In Chapter 8, the information measures defined in Chapter 3 for discrete variables are extended to the continuous case. The relation between the interpretations for the measures in the discrete and continuous cases is discussed. Depending on the logical level of the channel model, it can be discrete or continuous. The discrete channels were treated in Chapter 6, whereas in Chapter 9 the continuous counterpart is discussed, with a special focus on the case for Gaussian noise. To reach the channel capacity for this case, it turns out that the transmitted variable should be Gaussian distributed, whereas in reality it is often both discrete and uniformly distributed. This case is treated specially in Chapter 10, where a closer relationship is presented with practically used modulation schemes like pulse amplitude modulation and quadrature amplitude modulation.

In Chapter 11, the concept of distortion is introduced.
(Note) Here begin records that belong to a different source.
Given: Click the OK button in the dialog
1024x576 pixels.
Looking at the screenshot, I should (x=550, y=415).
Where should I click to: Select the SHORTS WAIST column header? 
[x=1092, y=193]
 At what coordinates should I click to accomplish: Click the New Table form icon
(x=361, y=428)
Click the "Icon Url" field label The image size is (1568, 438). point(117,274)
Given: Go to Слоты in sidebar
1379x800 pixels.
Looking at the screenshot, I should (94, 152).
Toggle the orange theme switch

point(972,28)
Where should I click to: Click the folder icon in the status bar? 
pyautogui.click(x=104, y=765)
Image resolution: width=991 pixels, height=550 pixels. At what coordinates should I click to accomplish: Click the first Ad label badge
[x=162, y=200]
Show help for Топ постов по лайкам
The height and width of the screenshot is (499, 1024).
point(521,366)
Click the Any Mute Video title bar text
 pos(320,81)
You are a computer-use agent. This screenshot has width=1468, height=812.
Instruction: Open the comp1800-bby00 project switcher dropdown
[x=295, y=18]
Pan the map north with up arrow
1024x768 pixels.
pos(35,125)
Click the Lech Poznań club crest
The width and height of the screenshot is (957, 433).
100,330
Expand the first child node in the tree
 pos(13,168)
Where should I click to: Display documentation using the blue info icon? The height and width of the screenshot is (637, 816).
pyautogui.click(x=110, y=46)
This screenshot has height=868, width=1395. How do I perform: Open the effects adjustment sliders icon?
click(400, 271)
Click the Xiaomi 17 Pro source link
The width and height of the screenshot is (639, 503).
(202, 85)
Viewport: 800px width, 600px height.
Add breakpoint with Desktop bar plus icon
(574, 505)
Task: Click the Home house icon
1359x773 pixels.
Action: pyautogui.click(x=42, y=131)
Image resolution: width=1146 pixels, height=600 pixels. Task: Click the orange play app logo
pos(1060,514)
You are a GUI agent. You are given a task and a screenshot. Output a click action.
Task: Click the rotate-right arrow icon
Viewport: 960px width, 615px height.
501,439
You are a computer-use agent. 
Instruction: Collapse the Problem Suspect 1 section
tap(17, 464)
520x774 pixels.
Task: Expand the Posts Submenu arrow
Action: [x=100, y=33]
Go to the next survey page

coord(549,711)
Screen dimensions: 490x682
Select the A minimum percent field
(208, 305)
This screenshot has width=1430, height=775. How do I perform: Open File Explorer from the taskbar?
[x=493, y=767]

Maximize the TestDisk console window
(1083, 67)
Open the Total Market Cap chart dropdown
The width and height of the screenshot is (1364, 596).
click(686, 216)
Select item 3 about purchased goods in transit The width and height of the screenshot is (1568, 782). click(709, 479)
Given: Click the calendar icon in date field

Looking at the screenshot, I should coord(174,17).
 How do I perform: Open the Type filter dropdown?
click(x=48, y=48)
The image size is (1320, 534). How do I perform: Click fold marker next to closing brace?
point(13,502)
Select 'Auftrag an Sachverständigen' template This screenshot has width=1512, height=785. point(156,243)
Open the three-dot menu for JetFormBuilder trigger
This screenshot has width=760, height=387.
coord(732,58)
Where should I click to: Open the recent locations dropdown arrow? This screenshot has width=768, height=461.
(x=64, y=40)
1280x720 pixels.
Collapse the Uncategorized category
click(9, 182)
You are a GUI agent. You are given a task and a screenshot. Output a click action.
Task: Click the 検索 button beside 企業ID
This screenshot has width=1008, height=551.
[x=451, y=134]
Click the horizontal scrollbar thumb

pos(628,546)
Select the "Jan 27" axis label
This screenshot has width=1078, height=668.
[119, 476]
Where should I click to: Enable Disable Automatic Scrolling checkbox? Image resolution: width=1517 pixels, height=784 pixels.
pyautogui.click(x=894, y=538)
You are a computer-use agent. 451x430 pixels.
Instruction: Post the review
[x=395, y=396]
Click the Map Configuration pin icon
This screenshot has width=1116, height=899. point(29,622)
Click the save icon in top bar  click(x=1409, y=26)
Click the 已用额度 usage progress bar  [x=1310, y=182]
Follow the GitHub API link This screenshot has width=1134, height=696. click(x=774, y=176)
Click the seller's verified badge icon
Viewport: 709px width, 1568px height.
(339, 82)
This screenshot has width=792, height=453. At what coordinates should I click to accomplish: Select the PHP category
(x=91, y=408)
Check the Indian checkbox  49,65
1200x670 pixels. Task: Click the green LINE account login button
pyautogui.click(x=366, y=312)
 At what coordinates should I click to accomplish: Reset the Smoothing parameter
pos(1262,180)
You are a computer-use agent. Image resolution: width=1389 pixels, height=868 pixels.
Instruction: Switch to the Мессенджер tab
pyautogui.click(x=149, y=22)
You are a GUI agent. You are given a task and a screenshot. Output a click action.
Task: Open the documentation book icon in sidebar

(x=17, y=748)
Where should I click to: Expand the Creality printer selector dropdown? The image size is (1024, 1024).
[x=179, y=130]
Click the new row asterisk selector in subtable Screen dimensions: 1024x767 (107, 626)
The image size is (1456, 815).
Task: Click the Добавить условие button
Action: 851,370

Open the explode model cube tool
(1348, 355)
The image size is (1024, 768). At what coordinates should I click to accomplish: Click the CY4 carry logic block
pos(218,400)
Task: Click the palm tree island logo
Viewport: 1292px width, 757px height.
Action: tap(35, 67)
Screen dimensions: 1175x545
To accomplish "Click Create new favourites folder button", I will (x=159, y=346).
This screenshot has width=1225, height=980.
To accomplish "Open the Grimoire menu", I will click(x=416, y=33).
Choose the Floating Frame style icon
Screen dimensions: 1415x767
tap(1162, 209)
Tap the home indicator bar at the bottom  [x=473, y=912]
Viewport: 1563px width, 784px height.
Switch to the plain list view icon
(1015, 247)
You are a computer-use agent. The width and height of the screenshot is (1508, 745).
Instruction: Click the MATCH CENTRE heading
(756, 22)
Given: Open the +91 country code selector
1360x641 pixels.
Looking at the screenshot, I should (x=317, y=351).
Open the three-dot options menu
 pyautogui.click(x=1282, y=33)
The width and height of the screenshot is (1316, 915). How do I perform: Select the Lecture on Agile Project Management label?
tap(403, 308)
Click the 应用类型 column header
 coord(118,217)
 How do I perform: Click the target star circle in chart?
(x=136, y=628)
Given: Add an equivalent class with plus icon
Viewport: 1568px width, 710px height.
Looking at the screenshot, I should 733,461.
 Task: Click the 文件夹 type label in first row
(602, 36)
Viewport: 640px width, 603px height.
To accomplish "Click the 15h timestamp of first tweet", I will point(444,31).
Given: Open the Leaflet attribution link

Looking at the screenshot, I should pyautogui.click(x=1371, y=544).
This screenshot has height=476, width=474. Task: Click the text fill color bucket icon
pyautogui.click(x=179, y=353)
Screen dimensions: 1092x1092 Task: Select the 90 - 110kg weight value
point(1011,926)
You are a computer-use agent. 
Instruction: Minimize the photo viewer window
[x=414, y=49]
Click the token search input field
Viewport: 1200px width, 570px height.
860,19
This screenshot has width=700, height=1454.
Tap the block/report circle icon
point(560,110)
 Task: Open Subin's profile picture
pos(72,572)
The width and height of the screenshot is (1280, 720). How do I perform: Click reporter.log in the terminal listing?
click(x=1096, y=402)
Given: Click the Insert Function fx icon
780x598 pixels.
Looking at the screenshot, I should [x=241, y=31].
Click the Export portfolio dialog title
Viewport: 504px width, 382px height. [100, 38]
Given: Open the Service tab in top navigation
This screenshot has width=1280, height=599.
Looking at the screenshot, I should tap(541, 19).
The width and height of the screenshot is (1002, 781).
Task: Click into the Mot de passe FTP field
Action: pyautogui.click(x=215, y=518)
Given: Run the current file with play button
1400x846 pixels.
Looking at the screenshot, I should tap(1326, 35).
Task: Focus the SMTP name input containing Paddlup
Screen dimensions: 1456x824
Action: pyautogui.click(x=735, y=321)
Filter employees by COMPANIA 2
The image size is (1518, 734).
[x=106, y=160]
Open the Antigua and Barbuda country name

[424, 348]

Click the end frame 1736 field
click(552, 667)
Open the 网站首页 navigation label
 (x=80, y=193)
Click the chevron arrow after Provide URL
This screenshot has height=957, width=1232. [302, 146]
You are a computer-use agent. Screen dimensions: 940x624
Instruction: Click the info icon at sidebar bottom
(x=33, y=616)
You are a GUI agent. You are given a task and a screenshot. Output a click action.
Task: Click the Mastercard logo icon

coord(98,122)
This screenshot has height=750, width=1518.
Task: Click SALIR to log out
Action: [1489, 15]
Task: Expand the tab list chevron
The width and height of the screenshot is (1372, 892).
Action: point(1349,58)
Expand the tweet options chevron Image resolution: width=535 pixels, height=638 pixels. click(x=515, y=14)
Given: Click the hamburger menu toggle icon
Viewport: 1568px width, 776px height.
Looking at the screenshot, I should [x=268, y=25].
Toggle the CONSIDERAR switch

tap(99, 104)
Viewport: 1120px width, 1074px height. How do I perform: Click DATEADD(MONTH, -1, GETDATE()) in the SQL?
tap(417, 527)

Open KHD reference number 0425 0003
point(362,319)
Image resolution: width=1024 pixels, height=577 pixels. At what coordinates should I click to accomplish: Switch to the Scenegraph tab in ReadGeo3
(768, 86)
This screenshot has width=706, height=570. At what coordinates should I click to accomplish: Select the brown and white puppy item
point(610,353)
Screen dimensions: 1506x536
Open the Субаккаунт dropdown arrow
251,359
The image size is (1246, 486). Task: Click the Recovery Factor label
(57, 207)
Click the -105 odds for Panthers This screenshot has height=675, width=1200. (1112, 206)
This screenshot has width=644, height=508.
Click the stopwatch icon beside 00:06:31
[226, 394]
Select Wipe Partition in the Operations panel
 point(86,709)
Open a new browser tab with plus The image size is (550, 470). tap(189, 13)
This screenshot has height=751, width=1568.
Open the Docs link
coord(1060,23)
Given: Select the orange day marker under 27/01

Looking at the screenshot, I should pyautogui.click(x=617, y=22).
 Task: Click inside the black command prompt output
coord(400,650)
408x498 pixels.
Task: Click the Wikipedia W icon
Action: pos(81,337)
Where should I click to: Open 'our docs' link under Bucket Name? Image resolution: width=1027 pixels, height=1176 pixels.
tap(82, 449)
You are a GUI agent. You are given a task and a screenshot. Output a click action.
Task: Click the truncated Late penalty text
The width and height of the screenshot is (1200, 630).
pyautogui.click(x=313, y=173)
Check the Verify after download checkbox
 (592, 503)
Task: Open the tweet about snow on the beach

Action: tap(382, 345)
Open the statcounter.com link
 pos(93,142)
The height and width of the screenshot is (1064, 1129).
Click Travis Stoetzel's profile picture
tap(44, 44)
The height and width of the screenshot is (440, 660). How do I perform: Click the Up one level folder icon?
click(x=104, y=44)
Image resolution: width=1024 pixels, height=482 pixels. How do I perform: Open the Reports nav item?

In reality, it is often acceptable with a certain amount of distortion, e.g., in image and video coding the human eye will tolerate distortions and in a communication scenario there might be tolerance for few errors in the transmission. This is incorporated in the previous theory by using the rate distortion functions. The chapter is concluded with a description of lossless compression and an introduction to transform decoding, used in, e.g., jpeg.

Over the years there has been several books written in the subject of information theory, e.g., [11, 13, 67, 71, 80, 81, 84, 86, 92]. The aim of this book is to present the theory for both discrete and continuous variables. It also aims at applying the theory towards communication theory, which is especially seen in Chapter 10 where discrete input Gaussian channels are considered.